A search engine web crawler is an internet bot that search engines utilize to update their content or update indices of web content of other sites. Web crawlers also go by the name spiders and are used by more than just search engines basically for web indexing.

They are capable of copying massive amounts of pages for a search engine to process and for indexing purposes and all these go a long way in making for effective web browsing. Web crawlers don’t usually need permission to visit a page or use its resources, but mechanisms exist to notify them to steer clear of a certain part of a site or the whole of it.

After the invention of search engines, it was difficult for search engines to present a user with the most relevant results. Advancement in web crawler technology has enabled spiders to crawl faster, gather more data in less time and index more efficiently. Today, web users can get very relevant results within seconds.

The web crawling process

Even before a search is conducted, spiders collect data from billions of sites and index it. Crawling usually commences with a list of “familiar” sites – those the crawlers have crawled in the past – called the seeds. As the crawlers “look over” those sites, they take note of all the existing hyperlinks in the sites and use them to crawl more pages.

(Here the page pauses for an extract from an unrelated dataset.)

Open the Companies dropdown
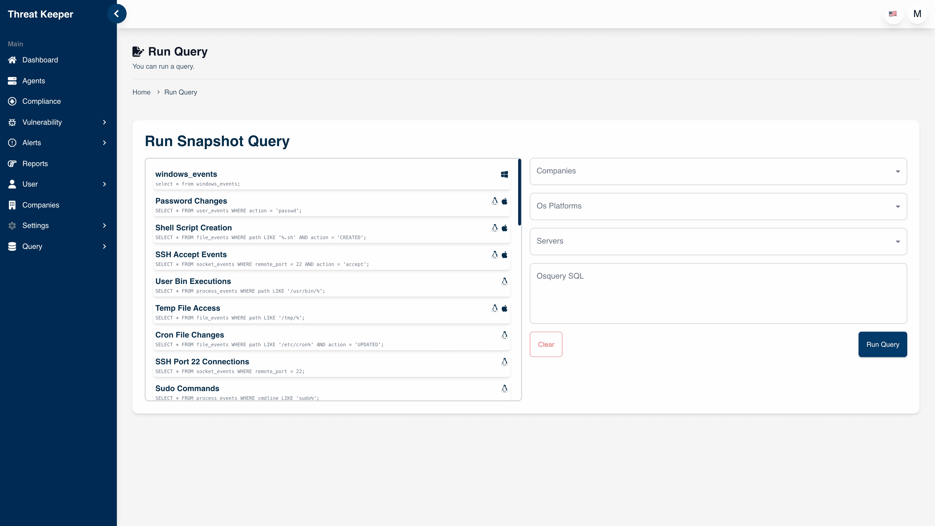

New sites and changes in old ones, as well as dead links, are given special attention. Parameters and policies exist on which sites to crawl, the number of times to crawl them and how many pages to copy.

Crawling policies

A combination of policies guides how web crawlers behave. Some of the policies are:

  • Selection policy – The wide world web is extremely huge and even the largest crawlers can’t index the whole of it. As such, crawlers only get to download only a fraction of the web and hence it is desirable that the downloaded pages are the most relevant. The selection policy tells spiders which pages to download
  • Politeness policy – this prevents crawlers from overloading a site and crippling its performance. It is most applicable to sites with huge chunks of data.
  • Re-visit policy – when a site has been crawled and the spider moves on to another part of the web, changes such as new additions, deletions and updates may have occurred. A re-visit policy dictates when a crawler should check a page for changes.
  • Parallelization policy – this dictates how to synchronize distributed web crawlers.